[[ RECORDS PROVIDED open ]]
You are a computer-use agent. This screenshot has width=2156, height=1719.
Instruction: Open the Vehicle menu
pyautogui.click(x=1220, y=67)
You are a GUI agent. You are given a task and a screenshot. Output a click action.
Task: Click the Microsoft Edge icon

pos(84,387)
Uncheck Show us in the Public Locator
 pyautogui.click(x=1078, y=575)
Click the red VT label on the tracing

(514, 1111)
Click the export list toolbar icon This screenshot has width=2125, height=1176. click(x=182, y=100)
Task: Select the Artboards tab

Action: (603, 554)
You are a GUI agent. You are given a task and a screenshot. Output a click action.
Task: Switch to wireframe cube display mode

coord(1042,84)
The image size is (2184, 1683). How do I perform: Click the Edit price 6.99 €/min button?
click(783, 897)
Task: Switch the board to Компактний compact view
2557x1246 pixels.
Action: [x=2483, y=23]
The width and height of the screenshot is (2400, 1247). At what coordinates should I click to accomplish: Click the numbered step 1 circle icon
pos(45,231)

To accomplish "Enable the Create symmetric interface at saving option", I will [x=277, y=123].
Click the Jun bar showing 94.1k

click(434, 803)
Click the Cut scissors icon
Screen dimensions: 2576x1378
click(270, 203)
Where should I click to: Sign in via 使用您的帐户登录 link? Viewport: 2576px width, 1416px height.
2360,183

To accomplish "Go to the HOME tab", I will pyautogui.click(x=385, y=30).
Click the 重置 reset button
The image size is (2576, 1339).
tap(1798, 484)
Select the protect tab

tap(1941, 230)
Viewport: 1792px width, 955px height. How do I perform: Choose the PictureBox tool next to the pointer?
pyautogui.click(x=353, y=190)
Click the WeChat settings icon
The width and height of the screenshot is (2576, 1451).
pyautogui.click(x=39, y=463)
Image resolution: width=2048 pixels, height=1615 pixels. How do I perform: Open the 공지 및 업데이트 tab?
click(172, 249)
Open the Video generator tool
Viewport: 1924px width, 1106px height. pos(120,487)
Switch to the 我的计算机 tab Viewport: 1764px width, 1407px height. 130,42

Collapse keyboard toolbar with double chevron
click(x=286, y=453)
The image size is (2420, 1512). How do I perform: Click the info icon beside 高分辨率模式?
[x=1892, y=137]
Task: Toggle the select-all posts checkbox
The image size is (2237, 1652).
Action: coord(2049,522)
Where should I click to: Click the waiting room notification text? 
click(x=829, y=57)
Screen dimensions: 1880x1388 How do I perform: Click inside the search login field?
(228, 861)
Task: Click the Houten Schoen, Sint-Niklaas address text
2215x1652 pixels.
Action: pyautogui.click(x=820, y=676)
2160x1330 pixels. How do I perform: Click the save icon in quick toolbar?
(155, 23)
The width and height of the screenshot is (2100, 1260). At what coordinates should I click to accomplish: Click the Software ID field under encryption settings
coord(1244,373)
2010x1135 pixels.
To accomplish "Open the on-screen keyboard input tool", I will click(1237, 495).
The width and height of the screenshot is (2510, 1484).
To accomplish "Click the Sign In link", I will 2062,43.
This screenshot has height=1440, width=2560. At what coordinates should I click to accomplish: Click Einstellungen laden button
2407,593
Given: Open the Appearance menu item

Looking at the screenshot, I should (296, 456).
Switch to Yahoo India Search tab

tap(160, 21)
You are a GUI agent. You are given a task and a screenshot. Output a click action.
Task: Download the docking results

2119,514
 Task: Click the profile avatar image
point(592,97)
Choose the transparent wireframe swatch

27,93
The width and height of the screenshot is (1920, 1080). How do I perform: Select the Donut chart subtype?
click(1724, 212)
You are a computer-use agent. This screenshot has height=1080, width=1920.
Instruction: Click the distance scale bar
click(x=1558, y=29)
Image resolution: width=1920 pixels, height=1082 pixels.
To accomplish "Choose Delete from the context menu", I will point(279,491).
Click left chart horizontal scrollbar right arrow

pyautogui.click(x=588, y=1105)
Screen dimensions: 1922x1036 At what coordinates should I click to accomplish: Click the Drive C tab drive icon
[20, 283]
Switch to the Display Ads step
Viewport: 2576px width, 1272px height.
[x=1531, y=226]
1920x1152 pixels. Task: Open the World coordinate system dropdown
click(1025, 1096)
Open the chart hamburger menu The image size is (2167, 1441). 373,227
[[ RECORDS PROVIDED closed ]]
> PROBLEM TO SOLVE: Without changing a single word, reproduce the entries above.

> RESPONSE:
You are a computer-use agent. This screenshot has width=2156, height=1719.
Instruction: Open the Vehicle menu
pyautogui.click(x=1220, y=67)
You are a GUI agent. You are given a task and a screenshot. Output a click action.
Task: Click the Microsoft Edge icon

pos(84,387)
Uncheck Show us in the Public Locator
 pyautogui.click(x=1078, y=575)
Click the red VT label on the tracing

(514, 1111)
Click the export list toolbar icon This screenshot has width=2125, height=1176. click(x=182, y=100)
Task: Select the Artboards tab

Action: (603, 554)
You are a GUI agent. You are given a task and a screenshot. Output a click action.
Task: Switch to wireframe cube display mode

coord(1042,84)
The image size is (2184, 1683). How do I perform: Click the Edit price 6.99 €/min button?
click(783, 897)
Task: Switch the board to Компактний compact view
2557x1246 pixels.
Action: [x=2483, y=23]
The width and height of the screenshot is (2400, 1247). At what coordinates should I click to accomplish: Click the numbered step 1 circle icon
pos(45,231)

To accomplish "Enable the Create symmetric interface at saving option", I will [x=277, y=123].
Click the Jun bar showing 94.1k

click(434, 803)
Click the Cut scissors icon
Screen dimensions: 2576x1378
click(270, 203)
Where should I click to: Sign in via 使用您的帐户登录 link? Viewport: 2576px width, 1416px height.
2360,183

To accomplish "Go to the HOME tab", I will pyautogui.click(x=385, y=30).
Click the 重置 reset button
The image size is (2576, 1339).
tap(1798, 484)
Select the protect tab

tap(1941, 230)
Viewport: 1792px width, 955px height. How do I perform: Choose the PictureBox tool next to the pointer?
pyautogui.click(x=353, y=190)
Click the WeChat settings icon
The width and height of the screenshot is (2576, 1451).
pyautogui.click(x=39, y=463)
Image resolution: width=2048 pixels, height=1615 pixels. How do I perform: Open the 공지 및 업데이트 tab?
click(172, 249)
Open the Video generator tool
Viewport: 1924px width, 1106px height. pos(120,487)
Switch to the 我的计算机 tab Viewport: 1764px width, 1407px height. 130,42

Collapse keyboard toolbar with double chevron
click(x=286, y=453)
The image size is (2420, 1512). How do I perform: Click the info icon beside 高分辨率模式?
[x=1892, y=137]
Task: Toggle the select-all posts checkbox
The image size is (2237, 1652).
Action: coord(2049,522)
Where should I click to: Click the waiting room notification text? 
click(x=829, y=57)
Screen dimensions: 1880x1388 How do I perform: Click inside the search login field?
(228, 861)
Task: Click the Houten Schoen, Sint-Niklaas address text
2215x1652 pixels.
Action: pyautogui.click(x=820, y=676)
2160x1330 pixels. How do I perform: Click the save icon in quick toolbar?
(155, 23)
The width and height of the screenshot is (2100, 1260). At what coordinates should I click to accomplish: Click the Software ID field under encryption settings
coord(1244,373)
2010x1135 pixels.
To accomplish "Open the on-screen keyboard input tool", I will click(1237, 495).
The width and height of the screenshot is (2510, 1484).
To accomplish "Click the Sign In link", I will 2062,43.
This screenshot has height=1440, width=2560. At what coordinates should I click to accomplish: Click Einstellungen laden button
2407,593
Given: Open the Appearance menu item

Looking at the screenshot, I should (296, 456).
Switch to Yahoo India Search tab

tap(160, 21)
You are a GUI agent. You are given a task and a screenshot. Output a click action.
Task: Download the docking results

2119,514
 Task: Click the profile avatar image
point(592,97)
Choose the transparent wireframe swatch

27,93
The width and height of the screenshot is (1920, 1080). How do I perform: Select the Donut chart subtype?
click(1724, 212)
You are a computer-use agent. This screenshot has height=1080, width=1920.
Instruction: Click the distance scale bar
click(x=1558, y=29)
Image resolution: width=1920 pixels, height=1082 pixels.
To accomplish "Choose Delete from the context menu", I will point(279,491).
Click left chart horizontal scrollbar right arrow

pyautogui.click(x=588, y=1105)
Screen dimensions: 1922x1036 At what coordinates should I click to accomplish: Click the Drive C tab drive icon
[20, 283]
Switch to the Display Ads step
Viewport: 2576px width, 1272px height.
[x=1531, y=226]
1920x1152 pixels. Task: Open the World coordinate system dropdown
click(1025, 1096)
Open the chart hamburger menu The image size is (2167, 1441). 373,227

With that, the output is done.